PARTS OF THE EXERCISE ▸
[1] Reproduce word for word the part of the video encoding passage that opens with the words "The reconstructed image" and closes with "to a decoder.".
[2] Please carry the video encoding passage forward from its last sentence.

PASSAGE ▸
* * * *

The reconstructed image (also called predicted image) is compared
against the actual image before the encode process. The difference
(also called prediction error or residual) is then coded and
becomes a part of bitstream to be sent to a decoder.
[0087] Major encode functions can be divided into four stages: (1)
prediction, (2) transform/quantization, (3) reconstruction/filter,
and (4) entropy coding. During the prediction stage, encoder
performs both inter-frame and intra-frame prediction (439) and the
best result is sent to the second stage: transform/quantization
(453). After the second stage, the quantized image is then
reconstructed through an inverse quantization/transform (IQIT 450)
at the third stage for calculating residual (prediction error). An
optional deblocking filter 446 can be applied if chosen (in the
case of H.264) at the third stage. At the final stage, the
predicted results (motion vectors, inter/intra prediction reference
information) along with prediction errors (residuals) are entropy
coded with a bitstream syntax defined by a chosen standard.
[0088] Among all encode processing functions, inter-frame
prediction that involves motion estimation is the most computation
intensive. Depending on the size of chosen motion search window and
sub-pixel accuracy, the demand of processing and memory bandwidth
can be several hundred times what is needed for all decode
functions combined. To lower the computation requirement to a
realistic level such that the motion estimation can be implemented,
motion search algorithm is the key. Many search algorithms have
been proposed to solve this problem, but they all have strengths
and weaknesses. The best result normally requires a mix of
different algorithms under different circumstances.
[0089] To design an optimum process that handles a mix of various
motion algorithms, the design has to take advantage of flexibility
from a software implementation and performance offered by a
hardware implementation. As such, the software and hardware
partition of the present invention becomes essential to achieve
this goal.
[0090] According to the principle of the current invention, the
motion estimation design has been divided into software and
hardware functions in the following manner. Hardware design is
responsible for pixel comparison between the current image and
reference images, which is the most execution intensive and memory
bandwidth consuming, and sub-pixel interpolation, which is
explicitly defined in each standard. Software design takes all
remaining tasks, such as search strategy (algorithm dependent),
block-size determination, and rate-distortion optimization.
[0091] The H.264 standard recommends the variable block sized
motion estimation. Instead of performing the traditional
16.times.16 or 8.times.8 motion estimation, the standard provides
the options for motion estimation based on the following block
sizes: 16.times.16, 16.times.8, 8.times.16, 8.times.8, 8.times.4,
4.times.8, and 4.times.4. The software and hardware partition in
the current invention allows different combinations of the
recommended sizes to be exploited and find the one that provides
the best tradeoff between performance and cost.

* * * *

EXERCISE DATA ▸

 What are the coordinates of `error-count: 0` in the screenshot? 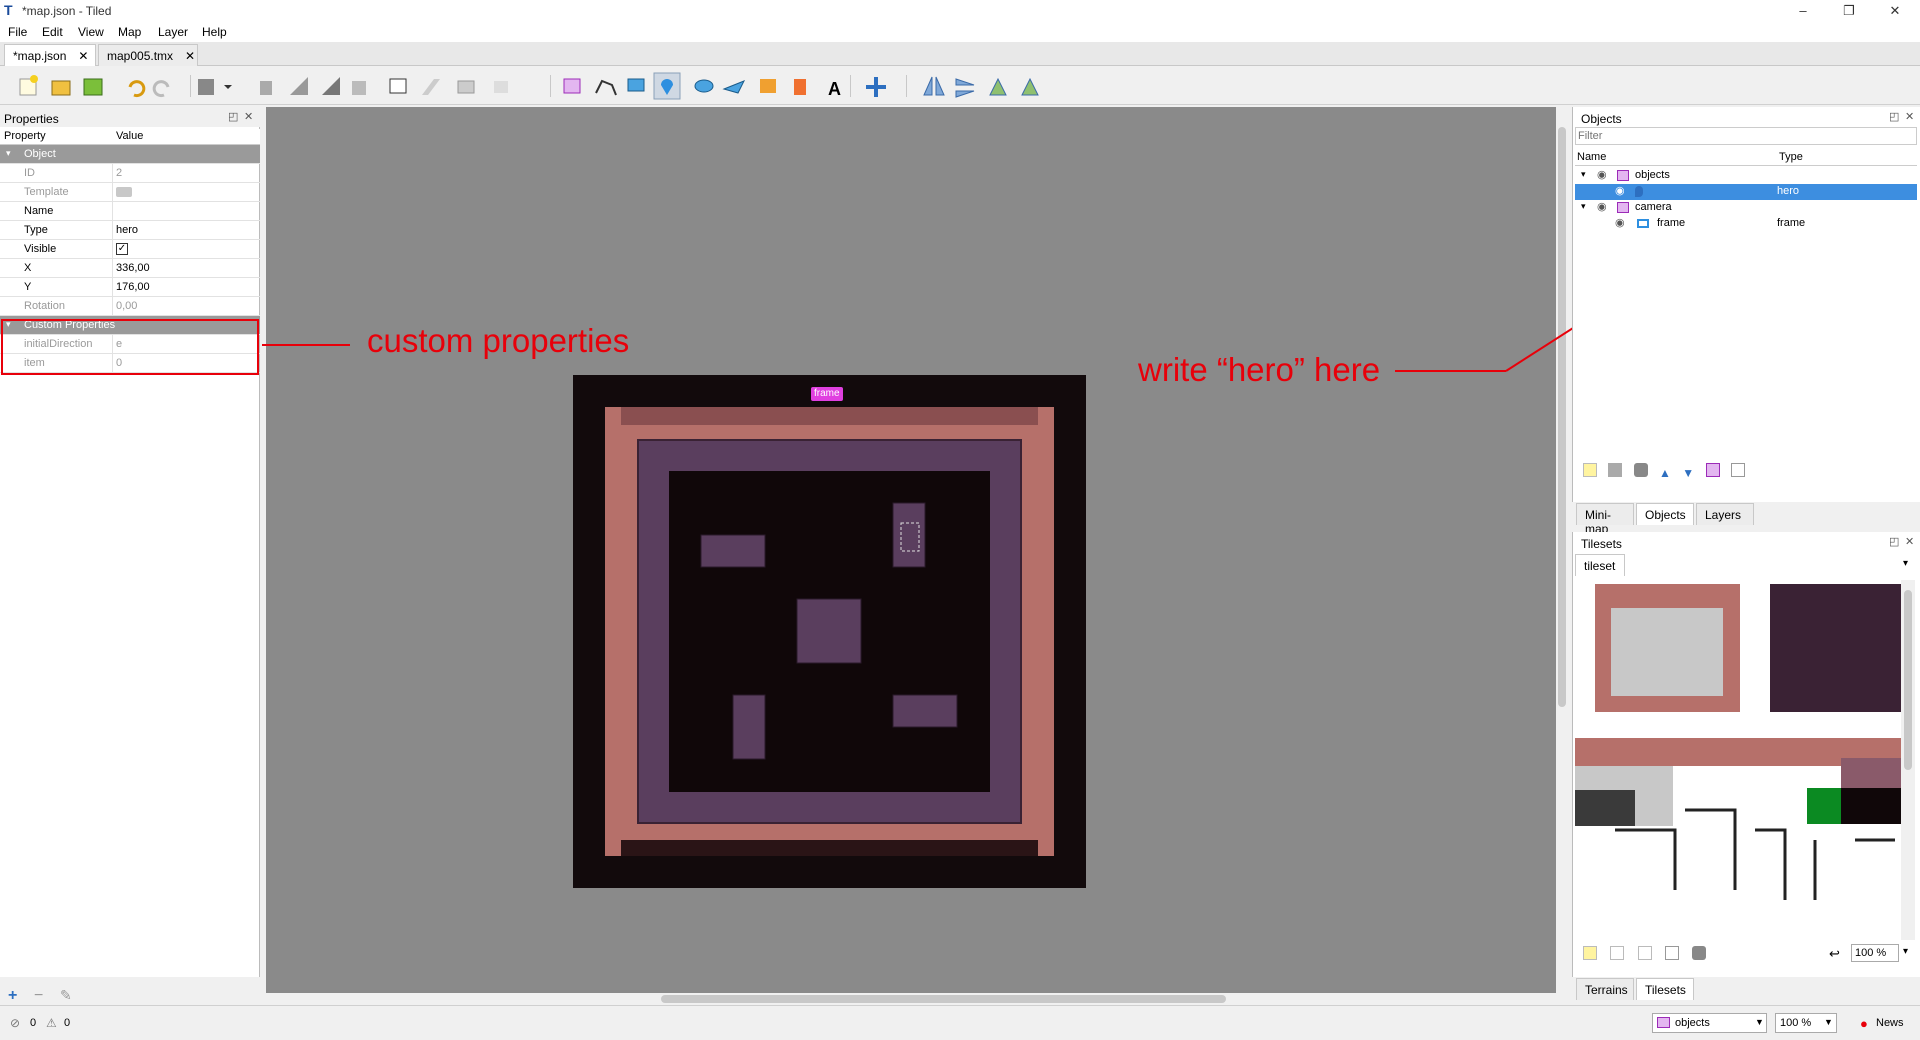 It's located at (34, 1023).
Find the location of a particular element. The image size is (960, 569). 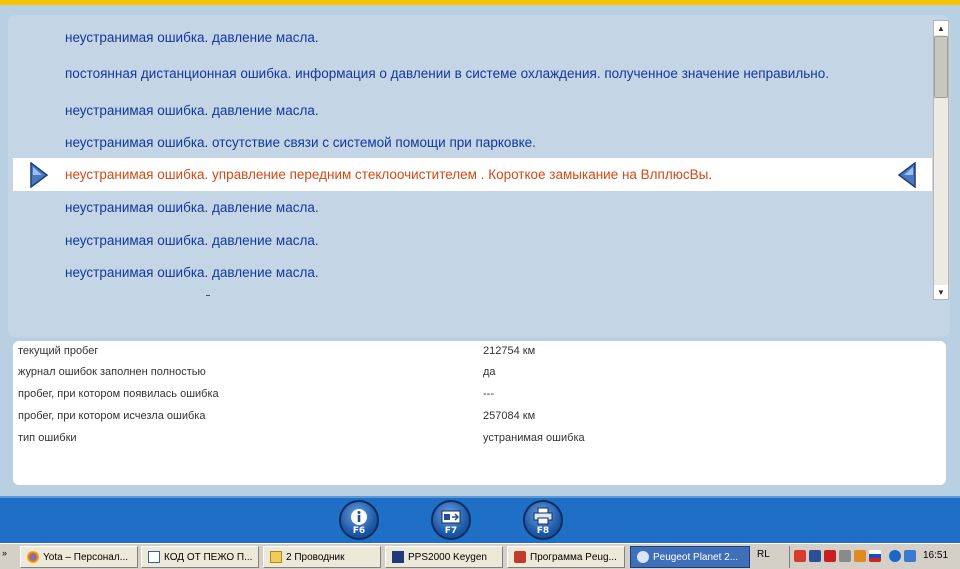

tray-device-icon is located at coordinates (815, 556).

* * * *

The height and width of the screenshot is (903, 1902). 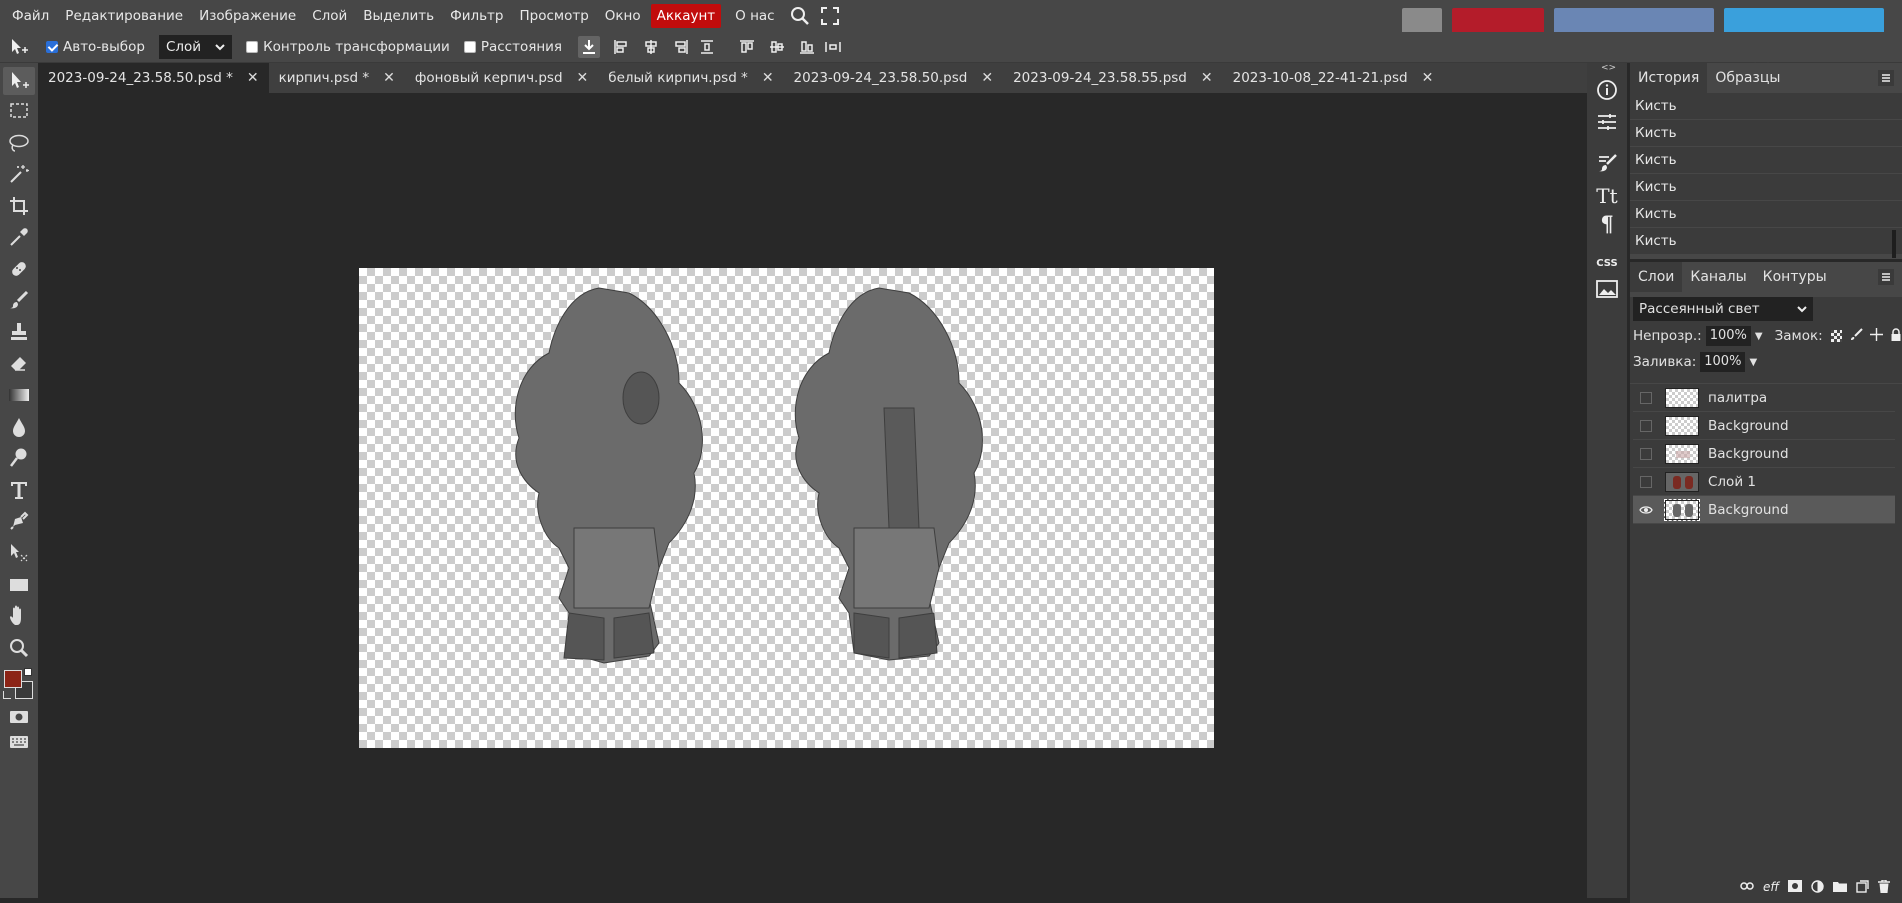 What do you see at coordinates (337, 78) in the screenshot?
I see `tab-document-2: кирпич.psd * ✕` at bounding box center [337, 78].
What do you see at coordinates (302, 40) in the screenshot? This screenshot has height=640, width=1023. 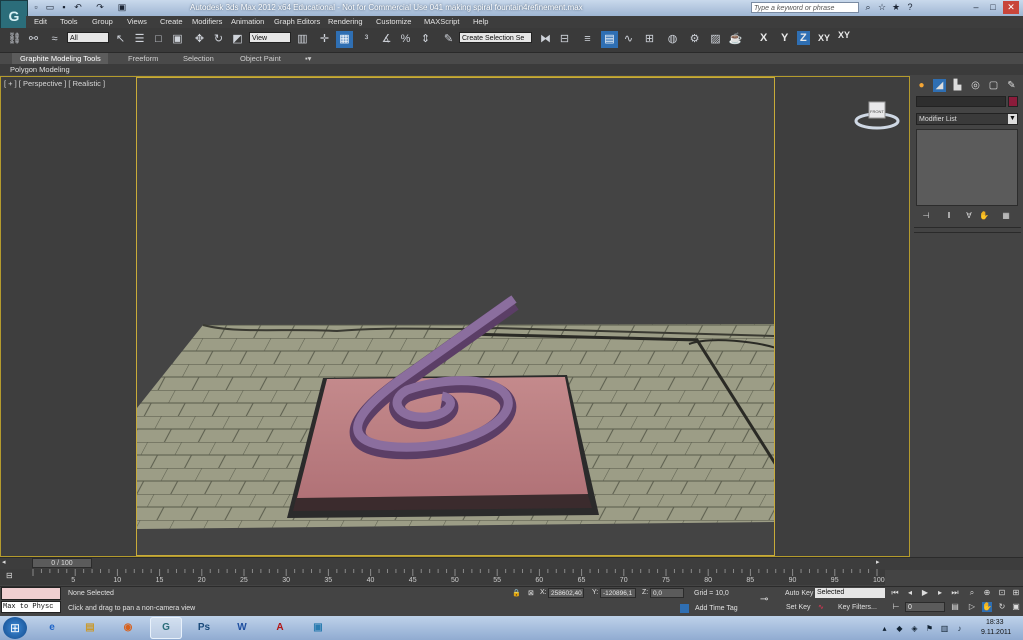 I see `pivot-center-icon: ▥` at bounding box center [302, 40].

* * * *

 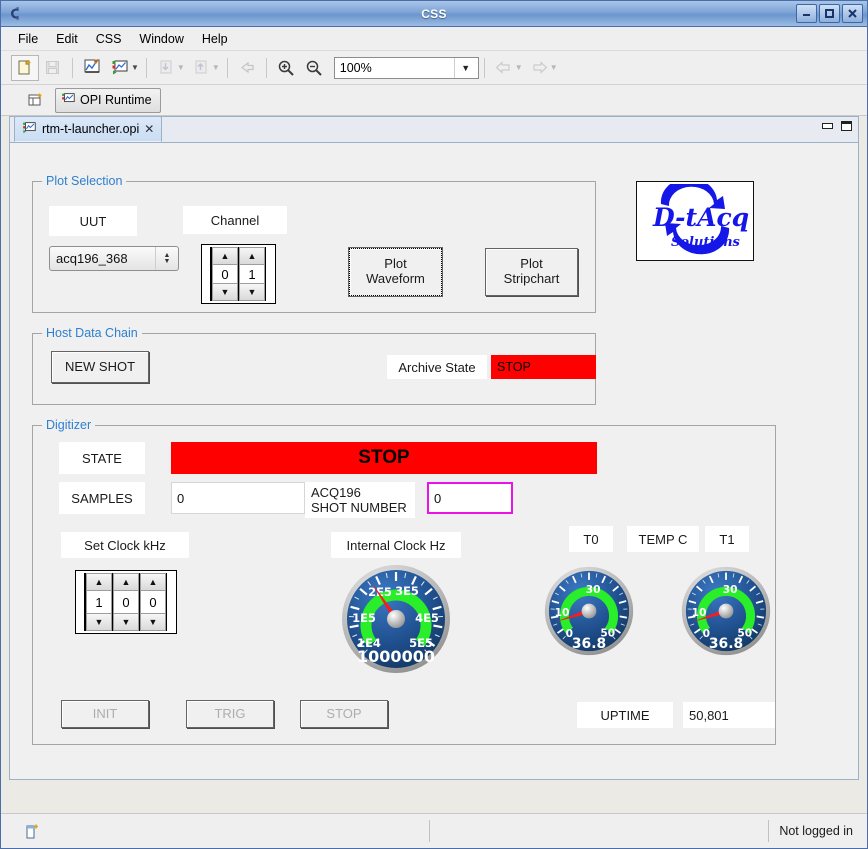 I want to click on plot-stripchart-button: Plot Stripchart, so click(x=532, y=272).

* * * *

RESULTS BY TASK ▸
[1]
The reconstructed image (also called predicted image) is compared
against the actual image before the encode process. The difference
(also called prediction error or residual) is then coded and
becomes a part of bitstream to be sent to a decoder.

[2]
[0092] The present invention describes software and hardware
partitioning for multi-standard video compression and
decompression. The software functions are implemented in the
on-chip processors, and the hardware functions implemented in
hardware engines. The three buses facilitate effective
communications between software and hardware are (1) IPC for
inter-processor (CPU) communications, (2) R-bus for control
communications between processors and hardware engines, and (3)
M-bus cross-bar for heavy data transfer between memory subsystem
and hardware engines (and also service occasional data transfer
between a processor and the memory subsystem).
[0093] System Overview--Multi-Standard Video Decode Flows
[0094] Referring now to FIG. 6, an H.264/AVC decode flow 600 of the
present invention is depicted. An input signal (a coded bitstream
in this case) is loaded into a bitstream basket 602 inside a frame
buffer 601 and transmitted to a bitstream decoder 604. The
bitstream decoder 604 entropy decodes the coded bitstream 603,
inverse scans the coded bitstream 603 and acts as a logical
multiplexer which generates up to 16 motion vectors 607, a set of
quantized coefficients 619, or an intra prediction mode
indicator.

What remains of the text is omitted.